#### [Set exercise 1]
According to the blog engine post, what provides Markdown support in the new software?
#### [Set exercise 2]
Duplicate the passage of the blog engine post between "it was that" and "like a Bliki.", inclusive.
#### [Set exercise 3]
Put this sentence from the blog engine post into Spanish: "Visually I carried forward all the CSS from the old site so you probably won't notice much difference there."

-------- Source --------

I rewrote my blog engine (again): welcome, Cripslock#
Sat Jul 26 20:34:36 2025
'In my experience Miss Cripslock tends to write down exactly what
one says,' Vetinari observed. 'It's a terrible thing when
journalists do that. It spoils the fun. One feels instinctively that
it's cheating, somehow'
In preparation for rearranging and pouring in a bunch of fediverse
threads from an archive of the recently defunct Pleroma server at
brvt.telent.net, I have rewritten (again) the software that shows you
this blog.
it was that or figure out how to rebuild and reverse-engineer the
ten-year old Clojure program it replaces. New features are the
topic/keyword/tag thing you see in the sidebar on the right, and a new
syntax for making links between one page and another: my intention is
that it's going to get more "timeless" posts (mostly, for the
moment, about motorcycles), and so I need better ways to expose that
stuff. Something a bit like a Bliki.
(A planned new feature is site search, because Google isn't what it
once was)
Visually I carried forward all the CSS from the old site so you
probably won't notice much difference there. The service itself is
written in Fennel because well mostly
because why not?. I had to write a Textile parser again, using an
ugly combination of Lua patterns and Lpeg, but Markdown is provided by
lcmark.
Points of note:
my mental model of Textile is divergent in several ways from the
Textile spec's model of Textile, and as the rôle of Textile in
this software is to display posts that I wrote, my interpretation
is deemed locally correct. This is another reason the Textile
processing is home-grown and I didn't just, say, use Pandoc to turn
it into Markdown.

-------- Items --------

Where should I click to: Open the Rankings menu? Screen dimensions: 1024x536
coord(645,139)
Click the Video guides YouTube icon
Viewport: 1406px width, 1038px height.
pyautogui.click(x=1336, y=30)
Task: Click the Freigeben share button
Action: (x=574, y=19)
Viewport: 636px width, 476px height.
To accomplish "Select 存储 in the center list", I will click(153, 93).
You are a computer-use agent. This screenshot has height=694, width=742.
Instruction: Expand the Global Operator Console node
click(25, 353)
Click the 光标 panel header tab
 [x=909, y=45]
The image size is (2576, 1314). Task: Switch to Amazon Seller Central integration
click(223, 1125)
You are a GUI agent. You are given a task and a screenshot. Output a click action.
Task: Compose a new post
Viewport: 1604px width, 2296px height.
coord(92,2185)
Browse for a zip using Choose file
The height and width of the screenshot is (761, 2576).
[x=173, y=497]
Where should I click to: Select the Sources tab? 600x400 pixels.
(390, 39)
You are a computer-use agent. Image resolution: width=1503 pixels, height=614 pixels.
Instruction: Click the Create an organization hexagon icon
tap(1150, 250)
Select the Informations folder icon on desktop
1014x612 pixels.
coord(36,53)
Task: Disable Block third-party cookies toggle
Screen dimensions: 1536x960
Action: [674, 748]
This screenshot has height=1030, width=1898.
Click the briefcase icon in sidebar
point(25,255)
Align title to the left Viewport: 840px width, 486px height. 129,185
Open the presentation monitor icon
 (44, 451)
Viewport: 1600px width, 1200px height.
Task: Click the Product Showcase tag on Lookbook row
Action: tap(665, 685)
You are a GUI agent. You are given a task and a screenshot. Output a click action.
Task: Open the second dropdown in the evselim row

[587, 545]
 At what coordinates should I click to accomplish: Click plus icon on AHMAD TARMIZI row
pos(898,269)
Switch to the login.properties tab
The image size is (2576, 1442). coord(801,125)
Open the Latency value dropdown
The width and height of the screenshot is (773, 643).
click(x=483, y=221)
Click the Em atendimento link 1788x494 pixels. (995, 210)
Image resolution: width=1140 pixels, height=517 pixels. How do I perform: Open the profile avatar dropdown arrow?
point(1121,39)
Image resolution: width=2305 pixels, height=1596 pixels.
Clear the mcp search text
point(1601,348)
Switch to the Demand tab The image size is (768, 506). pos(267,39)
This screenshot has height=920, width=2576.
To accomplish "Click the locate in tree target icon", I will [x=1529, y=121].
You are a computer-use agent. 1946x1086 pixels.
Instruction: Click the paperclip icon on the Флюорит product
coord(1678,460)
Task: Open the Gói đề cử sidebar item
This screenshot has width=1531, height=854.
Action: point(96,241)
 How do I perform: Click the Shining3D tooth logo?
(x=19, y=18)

--------

#### [Task result 1]
lcmark

#### [Task result 2]
it was that or figure out how to rebuild and reverse-engineer the
ten-year old Clojure program it replaces. New features are the
topic/keyword/tag thing you see in the sidebar on the right, and a new
syntax for making links between one page and another: my intention is
that it's going to get more "timeless" posts (mostly, for the
moment, about motorcycles), and so I need better ways to expose that
stuff. Something a bit like a Bliki.

#### [Task result 3]
Visualmente conservé todo el CSS del sitio anterior, así que probablemente no notarás mucha diferencia en ese aspecto.